By Devraj Urs (Guest Writer)
Even 66 years after Independence, our administrative culture retains the imperial distrust of local governments.
It is universally recognised that for ensuring people’s participation in governance and holistic development, the best instrumentality is local government. So when Parliament passed the 73rd Constitution Amendment Bill on December 23, 1992 to enshrine the essential features of panchayats in the Constitution, this was hailed as historic. But where do our panchayats stand 20 years after becoming institutions of self-government?
A big issue before the founders of the Constitution was whether to make panchayats constitutional bodies or not. Even though Mahatma Gandhi was the strongest advocate of panchayats, to his utter dismay, panchayats found a mention only in the Preamble. It took another 43 years for panchayats to find a place in the Constitution.
A general feeling remains that panchayats are marginalised constitutional bodies. The main reason is political. When a political party is out of power, it swears by panchayats; once it is in power, it seeks to weaken the panchayati raj. Here, what has been the role played by the Congress?
Three years before the party’s inception, Viceroy Ripon’s local government resolution (1882) set the stage for the idea of selfgovernment, not only local but national as well. The Congress firmly and continuously fought for local government, till India won independence. The All India Congress Committee worked hard to make village panchayats really self-governing, endowed with real powers. From 1920 to 1947, under Gandhiji’s leadership, gram swaraj was at the centre stage of political discourse. Yet, when India got Independence, Congress paid mere lip service to panchayati raj.

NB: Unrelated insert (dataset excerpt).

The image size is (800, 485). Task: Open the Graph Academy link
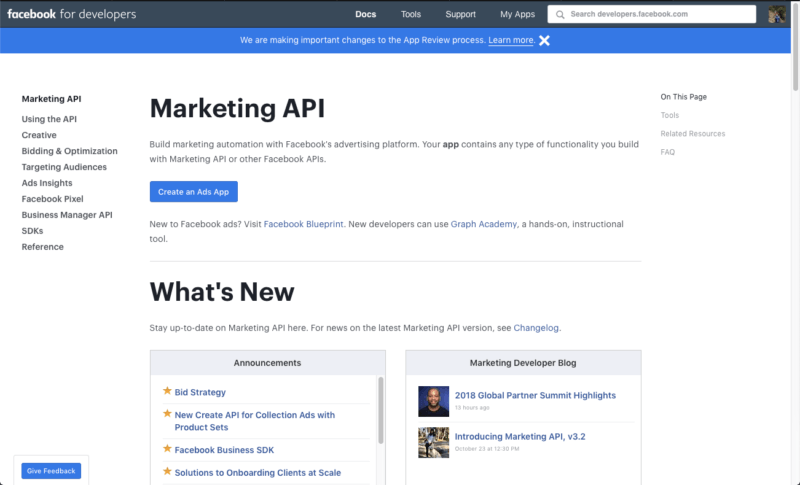click(484, 225)
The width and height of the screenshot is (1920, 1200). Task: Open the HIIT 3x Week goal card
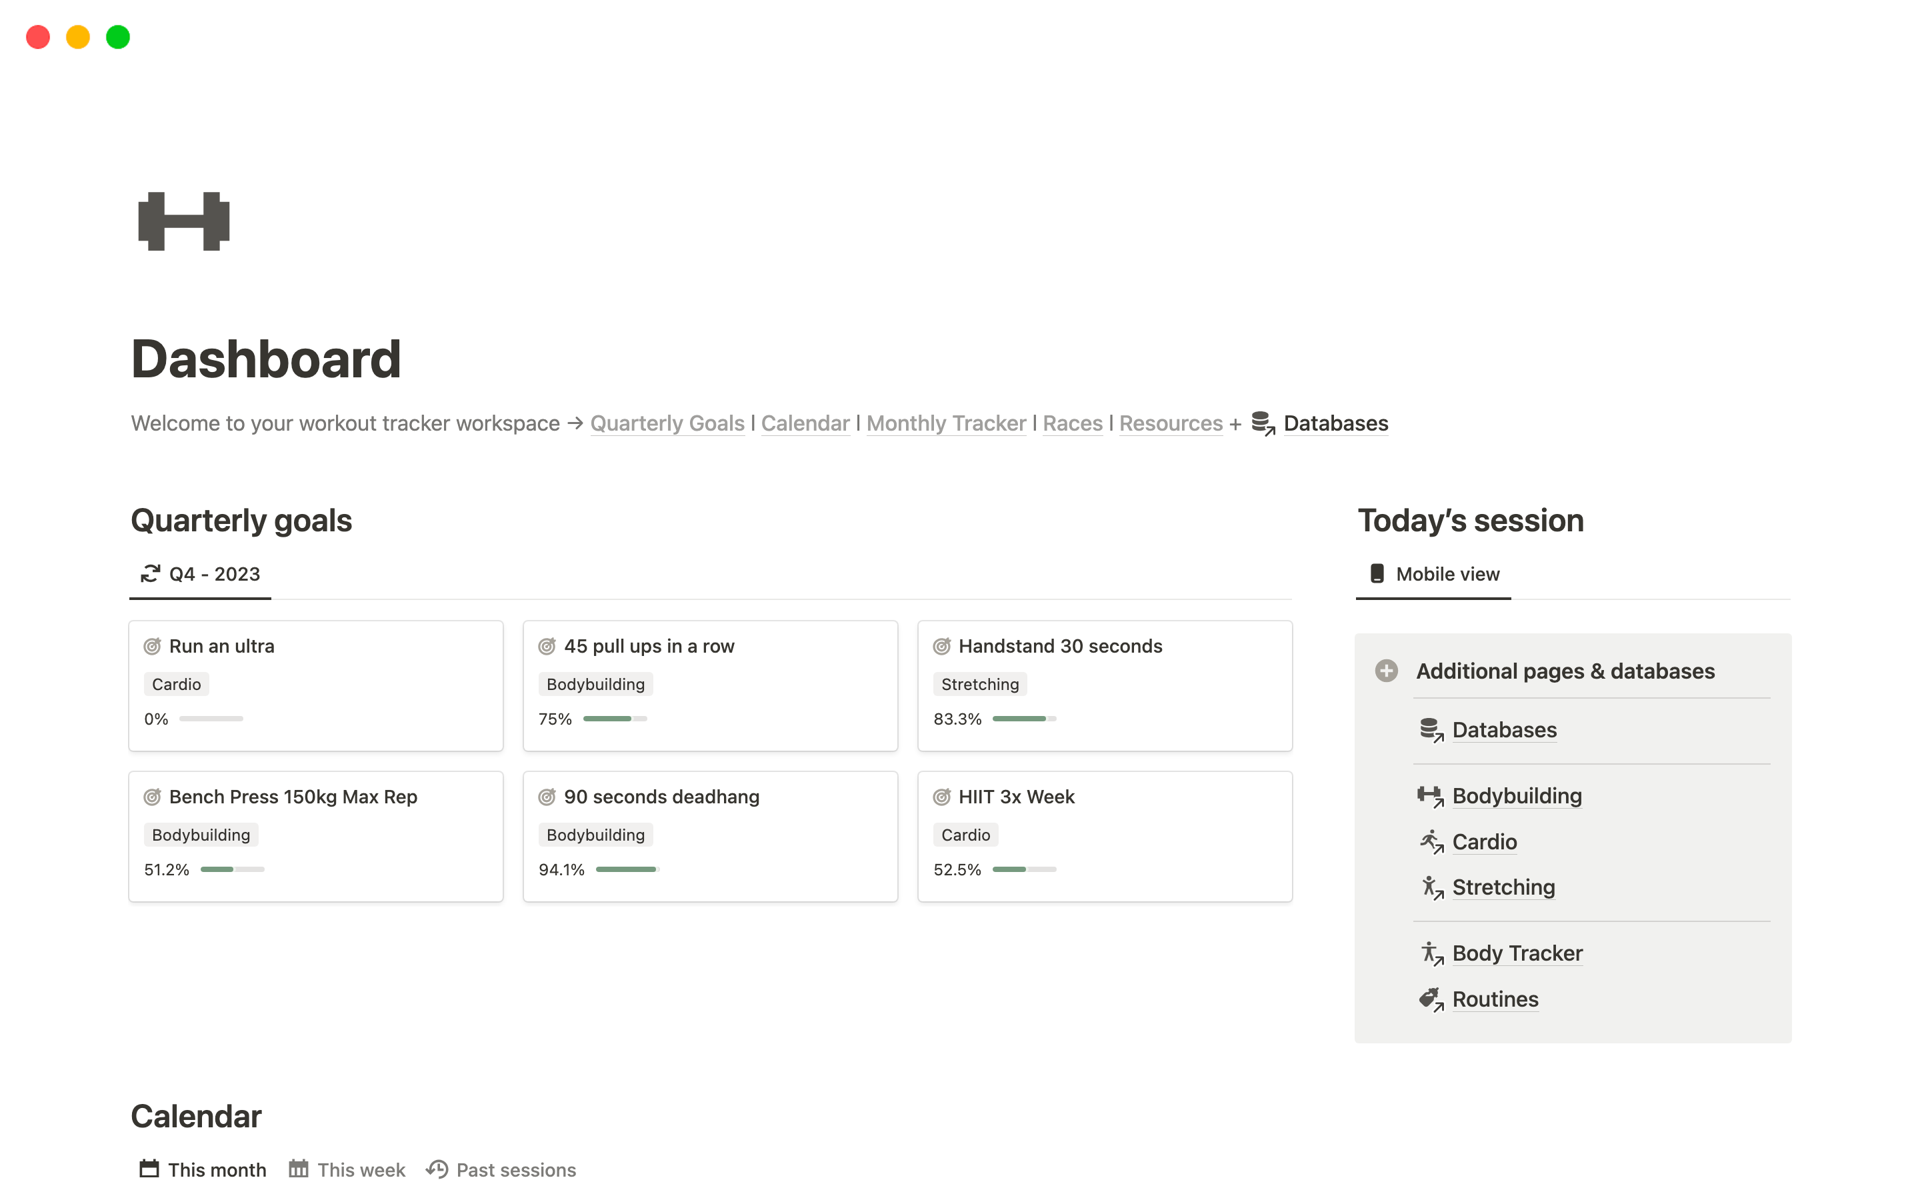[x=1016, y=797]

Jawaharlal Nehru coined this term, panchayati raj. Between 1957 and 1964, he fought to establish panchayati raj on a firm footing, almost like a crusader, with support from trusted lieutenants like S K Dey. He also knew that his party did not, by and large, share his enthusiasm for giving powers to the panchayats, that the opposition against decentralisation of power was very strong within the Congress. After his death, the ministry for panchayati raj and cooperation was abolished in 1966 at one stroke, without even a whimper of protest.
Then in 1977 when the Left Front came to power in West Bengal, local government got a leap forward. E M S Namboodiripad was a great inspiration for the West Bengal Marxist party leadership, to implement a new generation of panchayati raj. The former Kerala chief minister’s vision was “to make a radical change in the very concept of democracy and adopt what is called four-pillar democracy”. He fully supported Ram Manohar Lohia’s idea of chowkhamba raj – across village, district, state and Union.
Besides Nehru, the only Congress prime minister who took a bold step for the sake of panchayati raj was Rajiv Gandhi. During his tours, he realised that the district administration was non-responsive and even cruel at times, because ‘it was unrepresentative’. This encouraged him to introduce the 64th Constitution Amendment Bill on May 15, 1989 to give panchayats constitutional status. But the irony is that when the Congress came to power in Karnataka, it sought to subvert panchayati raj there. Hardly any Congressruled state has been a pioneer in devolving power to the panchayats, except Digvijay Singh conducted the first elections as per the 73rd Amendment in Madhya Pradesh in 1994.
After Rajiv Gandhi, the Congress took up panchayati raj only in 2004 when the UPA came to power, by creating the ministry of panchayati raj. Under Mani Shankar Aiyar’s leadership, this ministry generated ideas and programmes at the state level and below to make panchayats the ‘institutions of self-government’, and created a new momentum towards decentralised governance. Still, one continues to see political leaders try to subvert the decentralisation of power, and one is reminded of M L Dantwala’s observation that whatever may be their rhetoric, politicians are scared of the emergence of rival political forces.
When political parties of all hues do not believe in local government, who is the happy lot? The bureaucracy – officers from the village level to the highest level. The bureaucracy has been subverting the ideals of local government since 1882. And even after 66 years of Independence, our administrative culture remains deeply mired in the imperial model of governance, retaining their distrust of local governments. The ‘collector-BDO-gram sevak raj’ continues to this day.
In 1995, i conducted a study of Shadnagar in Andhra Pradesh where Nehru had inaugurated the first panchayat in south India on October 11, 1959. I asked why panchayats were not working. An old guard said: “The officials worked against giving power to the non-officials, especially the people’s representatives from the villages. In this they were hand in glove with state-level politicians.” Hardly anything has been done to change this mindset of the bureaucracy and of political leaders in the country and, therefore, panchayati raj remains a pipe dream.
The inability of the panchayati raj institutions to become institutions of self-government is not hard to explain. As Annie Besant said prophetically in 1917 in Calcutta, “Tie up a baby’s arms and legs, and then leave it to teach itself to walk. If it does not succeed, blame the baby. The free baby will learn equilibrium through tumbles; the tied-up baby will become paralysed, and will never walk.”